--- EXERCISE INPUT ---
####

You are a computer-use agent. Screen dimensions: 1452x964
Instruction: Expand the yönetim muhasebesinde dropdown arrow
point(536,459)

####

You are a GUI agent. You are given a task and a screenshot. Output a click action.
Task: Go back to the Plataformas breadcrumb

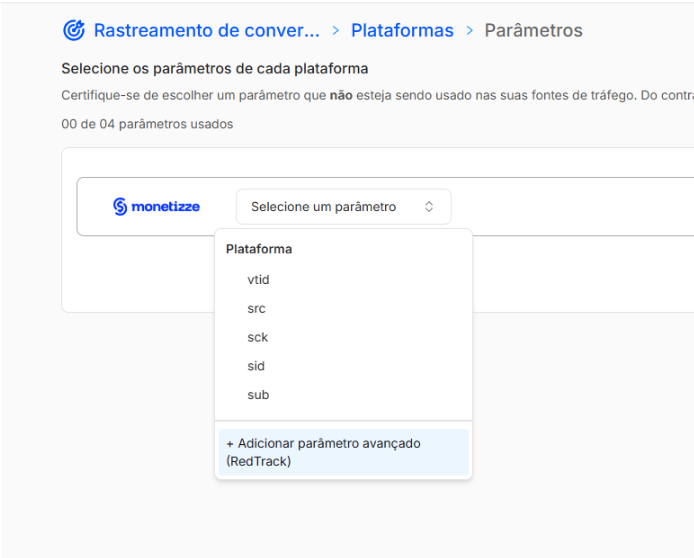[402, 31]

####

--- INSTRUCTION ---
Determine how many lines in the items above contain the string "agent", with case counting, and reply with only that number.

--- REPLY ---
2